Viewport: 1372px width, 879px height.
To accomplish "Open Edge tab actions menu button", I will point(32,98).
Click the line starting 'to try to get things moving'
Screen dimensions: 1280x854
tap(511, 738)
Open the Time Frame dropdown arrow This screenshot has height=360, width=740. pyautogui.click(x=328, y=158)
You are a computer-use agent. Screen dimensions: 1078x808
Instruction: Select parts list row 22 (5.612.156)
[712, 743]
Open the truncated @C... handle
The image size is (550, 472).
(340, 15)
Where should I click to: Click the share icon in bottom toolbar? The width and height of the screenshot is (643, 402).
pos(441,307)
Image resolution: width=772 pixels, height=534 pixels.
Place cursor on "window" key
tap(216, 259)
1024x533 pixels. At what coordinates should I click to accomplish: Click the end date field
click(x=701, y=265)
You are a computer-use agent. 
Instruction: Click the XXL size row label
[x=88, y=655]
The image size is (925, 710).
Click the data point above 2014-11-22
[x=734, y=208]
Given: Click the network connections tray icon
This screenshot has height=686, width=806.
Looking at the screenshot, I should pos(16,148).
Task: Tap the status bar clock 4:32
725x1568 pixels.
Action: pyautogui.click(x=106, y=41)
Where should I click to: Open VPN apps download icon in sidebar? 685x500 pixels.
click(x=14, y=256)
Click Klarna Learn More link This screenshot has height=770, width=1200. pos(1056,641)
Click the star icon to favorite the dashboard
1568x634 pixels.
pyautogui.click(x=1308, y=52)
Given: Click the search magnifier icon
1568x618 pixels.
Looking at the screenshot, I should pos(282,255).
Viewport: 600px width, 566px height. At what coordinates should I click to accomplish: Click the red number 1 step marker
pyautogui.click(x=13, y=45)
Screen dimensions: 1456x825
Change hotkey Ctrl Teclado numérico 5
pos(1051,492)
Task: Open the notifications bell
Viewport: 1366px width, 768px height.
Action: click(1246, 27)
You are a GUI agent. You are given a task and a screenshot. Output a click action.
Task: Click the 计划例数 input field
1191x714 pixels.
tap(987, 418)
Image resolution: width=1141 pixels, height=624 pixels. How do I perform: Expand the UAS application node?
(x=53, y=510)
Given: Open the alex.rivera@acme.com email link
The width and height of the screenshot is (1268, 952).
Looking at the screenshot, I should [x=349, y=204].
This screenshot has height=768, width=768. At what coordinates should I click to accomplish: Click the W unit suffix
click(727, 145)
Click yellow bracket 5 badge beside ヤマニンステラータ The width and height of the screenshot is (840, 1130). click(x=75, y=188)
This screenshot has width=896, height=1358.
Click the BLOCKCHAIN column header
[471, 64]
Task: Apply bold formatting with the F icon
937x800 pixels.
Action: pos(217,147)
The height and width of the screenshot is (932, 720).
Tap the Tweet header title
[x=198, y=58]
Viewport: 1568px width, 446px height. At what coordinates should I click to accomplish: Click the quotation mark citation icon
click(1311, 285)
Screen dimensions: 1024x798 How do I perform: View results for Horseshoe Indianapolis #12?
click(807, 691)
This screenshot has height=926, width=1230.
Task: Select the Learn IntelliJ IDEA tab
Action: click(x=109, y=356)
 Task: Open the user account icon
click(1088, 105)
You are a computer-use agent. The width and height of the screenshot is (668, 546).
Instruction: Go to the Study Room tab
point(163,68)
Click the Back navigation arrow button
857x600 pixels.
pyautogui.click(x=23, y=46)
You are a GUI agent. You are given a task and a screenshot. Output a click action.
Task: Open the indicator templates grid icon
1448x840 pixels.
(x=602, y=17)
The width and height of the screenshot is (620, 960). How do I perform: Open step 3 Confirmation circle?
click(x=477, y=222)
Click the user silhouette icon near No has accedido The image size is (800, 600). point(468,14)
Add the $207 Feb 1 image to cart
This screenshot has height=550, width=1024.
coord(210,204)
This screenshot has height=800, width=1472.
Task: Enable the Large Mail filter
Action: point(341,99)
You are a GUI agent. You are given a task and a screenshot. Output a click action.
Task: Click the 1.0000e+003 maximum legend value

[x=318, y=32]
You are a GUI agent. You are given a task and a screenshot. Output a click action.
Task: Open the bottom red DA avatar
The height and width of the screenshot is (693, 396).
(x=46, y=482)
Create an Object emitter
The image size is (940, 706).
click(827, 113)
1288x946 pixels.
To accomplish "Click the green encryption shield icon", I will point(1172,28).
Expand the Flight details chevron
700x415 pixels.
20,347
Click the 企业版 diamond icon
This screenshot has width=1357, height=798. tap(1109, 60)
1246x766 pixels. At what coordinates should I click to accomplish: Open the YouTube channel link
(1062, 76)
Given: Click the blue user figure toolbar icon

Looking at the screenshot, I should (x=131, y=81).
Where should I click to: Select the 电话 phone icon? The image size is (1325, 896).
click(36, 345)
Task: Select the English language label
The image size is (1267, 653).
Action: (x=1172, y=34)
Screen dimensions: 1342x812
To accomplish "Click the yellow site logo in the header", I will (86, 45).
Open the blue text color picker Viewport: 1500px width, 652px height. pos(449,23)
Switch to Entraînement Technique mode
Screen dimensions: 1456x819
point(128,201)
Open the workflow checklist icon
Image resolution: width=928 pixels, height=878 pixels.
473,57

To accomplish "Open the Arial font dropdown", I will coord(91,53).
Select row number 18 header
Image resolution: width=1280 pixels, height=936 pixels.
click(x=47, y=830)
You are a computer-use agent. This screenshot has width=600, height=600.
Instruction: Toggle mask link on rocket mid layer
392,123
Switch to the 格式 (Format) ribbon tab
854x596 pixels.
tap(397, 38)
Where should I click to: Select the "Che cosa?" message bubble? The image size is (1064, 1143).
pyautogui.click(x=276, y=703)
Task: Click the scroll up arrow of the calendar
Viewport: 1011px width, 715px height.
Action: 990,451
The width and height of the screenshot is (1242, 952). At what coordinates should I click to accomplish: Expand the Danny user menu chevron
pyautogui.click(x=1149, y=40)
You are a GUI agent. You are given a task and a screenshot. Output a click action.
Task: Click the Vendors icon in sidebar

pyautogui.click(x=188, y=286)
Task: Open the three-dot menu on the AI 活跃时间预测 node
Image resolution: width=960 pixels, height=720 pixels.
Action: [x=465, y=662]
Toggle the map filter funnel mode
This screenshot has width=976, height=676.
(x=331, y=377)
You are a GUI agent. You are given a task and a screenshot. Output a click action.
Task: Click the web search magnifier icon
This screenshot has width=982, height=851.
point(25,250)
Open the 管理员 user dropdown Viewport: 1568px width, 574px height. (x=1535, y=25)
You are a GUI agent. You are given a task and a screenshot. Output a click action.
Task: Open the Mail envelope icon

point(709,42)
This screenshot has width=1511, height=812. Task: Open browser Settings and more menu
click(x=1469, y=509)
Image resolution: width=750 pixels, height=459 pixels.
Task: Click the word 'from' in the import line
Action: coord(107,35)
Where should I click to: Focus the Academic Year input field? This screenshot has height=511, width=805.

######

■ What to do: Please tally every line of the material above that has the string "input", and write only the total.

■ Answer: 2